ザグレブのルジェル・ボシュコビッチ研究所の研究者らは、CENP-Eタンパク質が細胞分裂中に染色体と微小管の最初の付着を安定化させる上で重要な役割を果たすと報告し、主に染色体をその位置に引き寄せるモーターとして機能するのではなく、この仕事はNature Communicationsに掲載された2つの研究で記述され、CENP-Eの機能をAuroraキナーゼと関連づけ、染色体分離エラーを特徴とする疾患の理解に示唆を与えることで、長年の染色体コンプレッション・モデルを修正する。
細胞分裂では、各娘細胞が遺伝物質の正確なコピーを受けるために染色体の精密な整列が必要である。このプロセスにおけるエラーは、不妊、発達障害、がんを引き起こす可能性があり、細胞生物学研究で広く文書化されている。
ほぼ2十年間、主たるモデルでは、キネトコア・モータープロテインであるCENP-Eが、微小管に沿って誤整列染色体を滑らせ、主に細胞紡錘の中心へ運ぶとされていた。ルジェル・ボシュコビッチ研究所のKruno Vukušić博士とIva M. Tolić教授率いるチームの最近の研究がこの見方を覆す。
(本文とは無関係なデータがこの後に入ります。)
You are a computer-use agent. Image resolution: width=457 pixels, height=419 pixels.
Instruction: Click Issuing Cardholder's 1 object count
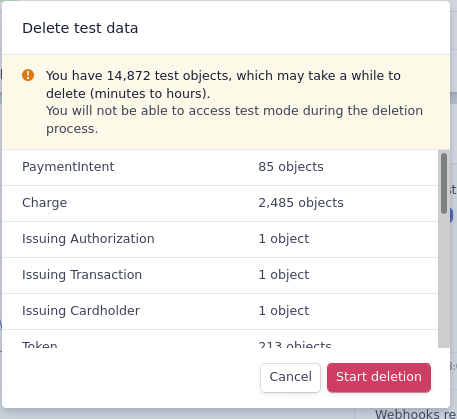click(284, 311)
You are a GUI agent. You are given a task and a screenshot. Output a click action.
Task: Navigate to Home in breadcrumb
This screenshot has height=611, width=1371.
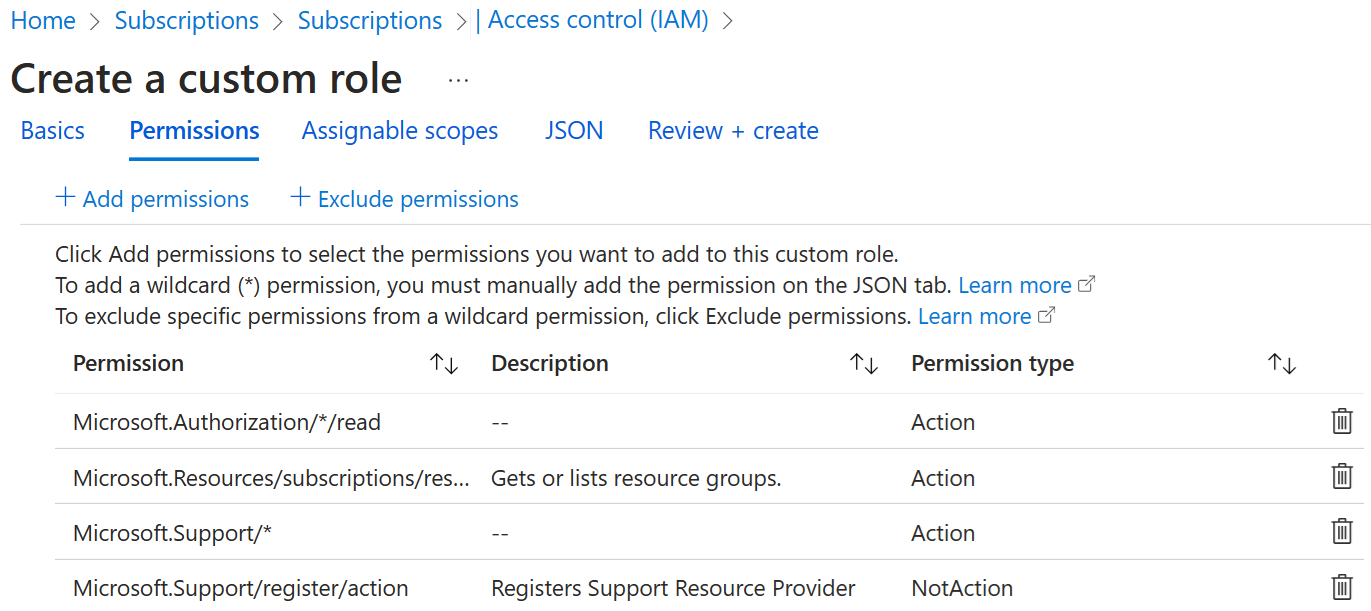tap(43, 21)
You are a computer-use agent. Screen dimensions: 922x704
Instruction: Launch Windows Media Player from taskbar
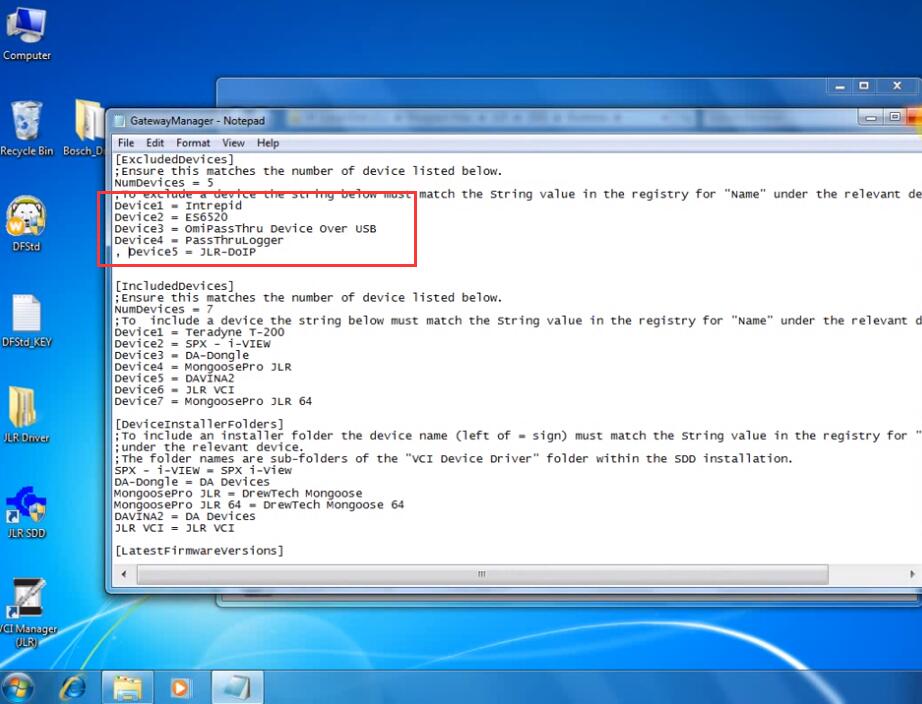(x=180, y=687)
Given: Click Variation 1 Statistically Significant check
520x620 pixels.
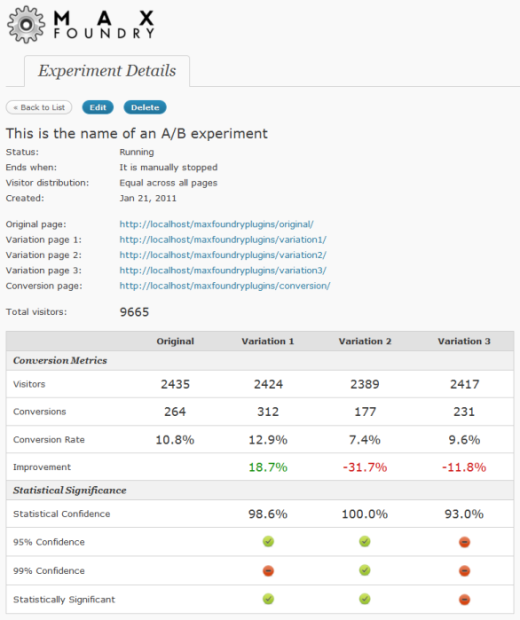Looking at the screenshot, I should pos(268,599).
新しいNature Communications論文の1つで、著者らはCENP-Eが、特に紡錘極近くから始まる染色体において、キネトコアと微小管間のend-on付着を促進・安定化することで染色体コンプレッションを開始するのに不可欠であると報告した。これらの安定付着が形成され、バイオリエンテーションが確立されると、CENP-E活性の有無にかかわらず、染色体の紡錘赤道への後続移動は類似のダイナミクスで進行すると研究は述べる。
研究はさらに、CENP-E不在または不活性時、Aurora AおよびAurora Bキナーゼがこの開始ステップを阻害し、微小管結合タンパク質の過剰リン酸化を駆動し、キネトコアでの拡張した繊維性コロナを維持することでその一部を担うことを示す。CENP-EはBubR1依存的にAurora B媒介リン酸化に対抗し、初期end-on付着を安定化し、側方からend-on結合への移行を誘発する。
同じグループからのNature Communicationsの補足記事は、紡錘極近くのAurora A活性がキネトコアでのAurora Bを強化するセントロソームとキネトコア間のフィードバックループを提案し、CENP-Eが機能しない場合のコンプレッション開始を制限することを拡張する。中心粒を除去またはAurora Aを阻害すると、このブレーキが緩み、活性CENP-Eなしでもコンプレッションを開始できると著者らは報告。
これらの研究は、染色体コンプレッションが少なくとも2つのバイオメカニクス段階で展開することを示唆する:Auroraキナーゼ活性に直面したCENP-Eのend-on付着安定化能力に強く依存する開始段階と、CENP-E駆動輸送ではなく紡錘ジオメトリと微小管ダイナミクスが支配する後続移動段階。
これらの知見は、有糸分裂の教科書モデルに現れた力中心の記述を修正し、CENP-E、Auroraキナーゼ、BubR1、および他のキネトコア成分が安定微小管付着のタイミングと位置を調整する規制フレームワークに置き換える。ルジェル・ボシュコビッチ研究所の要約によると、これら分子レギュレータの協調を明らかにすることで、細胞が分裂中の高忠実度を維持する方法を説明し、染色体分離が頻繁に乱れるがんや他の疾患に関する将来研究に寄与する可能性がある。
両研究はルジェル・ボシュコビッチ研究所で行われ、欧州研究評議会助成金とクロアチア国家資金で支援され、高度なライブセルイメージングと計算解析により、有糸分裂中の染色体挙動と分子シグナリングを追跡した。